Go in a small group 

Going in a smaller group or a group that you can split from, then meet up with at different points, works a lot better than a large group. Large groups mean a lot of compromise. We went as a large group of 10, and although this sized group was fun it did mean a lot of compromise and at times was often frustrating as it took a long time each day to decide what everyone was doing. Travelling in smaller groups, or meeting up with different people along the way, allows you to do more you want to do and prevents conflict. Going in a mixed group of boys and girls also helps to balance out the group dynamic. We had a majority of girls, which often resulted in a fair bit of bitching and heated moments, especially when some were trying to leave the house early and others were taking forever to get moving or get ready, and left the few boys feeling a little overwhelmed at the best of times and frustrated at the worst.

Be prepared for conflict

Along the same vein, it is essential that you go with the understanding that it’s not going to be a big, happy travelling family 24/7. There will be arguments, bitchy side comments, heated moments and you will need time alone. It is better to be frank with your travelling companions when you need a little break, or when someone is being a tad selfish expecting everyone to do what they have planned that day. This is another reason to not completely cross off what you want to do for the sake of the majority. After all, it’s your trip as much as everyone’s.

Take at least four days to see each place

InterRailing is exhausting. It is not a relaxing holiday. Taking three days to see each place only really leaves you one day to see it, as on the first you have just arrived and need to find your hostel, get your bearings etc. and on the third you have to check out of the hostel, back up all your things and potentially buy food for the long train journey. This only really leaves you one day to fully enjoy the place you’re in. In hindsight, four days dedicated to each location would have been much better as it would have given us two full days to leisurely experience each place and been a lot less hectic and exhausting as a trip overall.

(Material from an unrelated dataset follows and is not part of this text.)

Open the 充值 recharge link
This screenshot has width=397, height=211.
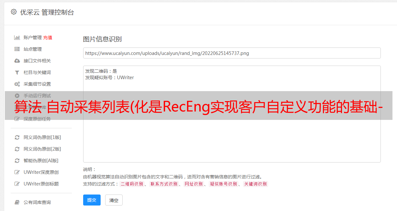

Go on a walking tour in each place

These may sound to many as something very old-peopleish, echoing those tours you parents dragged you on in your childhood holidays. But in all honestly taking a walking tour in each place brought each place alive for me. Suddenly instead of being surrounded by buildings and historic sites you knew very little about, it cemented the history, culture and ambiance of the city, opening your eyes to the place. Hence, it’s better to go on a walking tour on one of your first days, almost as a quick, intense intro to the location allowing you to explore the bits you found most interesting later on. Also, if you are staying in hostels (which I highly recommend), ‘free’ walking tours often start and finish at your doorstop.  Although it’s common practise to tip what you think the tour was worth at the end, so the ‘free’ part is a little bit misleading.

Avoid night trains like the Plague

Actually, that’s a bit extreme. Avoid night trains into or out of Croatia like the Plague. We only took one night train from Split to Zagreb, but it was one of the most horrible nights of my life. In the heat wave of the summer of 2015; the air con was broken, the tiny room with two sets of three bunk beds on either side was claustrophobic, the beds themselves were made out of the same material as old bus seats and for a duvet we only had a thin paper sheet. Our broken sleep was serenade by the sound of mosquitos and the train scraping along the metal rails due to us having to open the window instead of suffer the heat of the train with the lack of air con. It was beyond horrible. The train into Croatia was only slightly better. Again, no air con in 40 degree heat, in a train that ran through the very twisty mountains on a track next to very sharp drops. As a result, I spent 4 hours curled up in a ball feeling horribly sick from the suffocating heat, the jolting of the train and the hight of the track. Croatia itself is beautiful and I highly recommend visiting it. Just don’t go via train.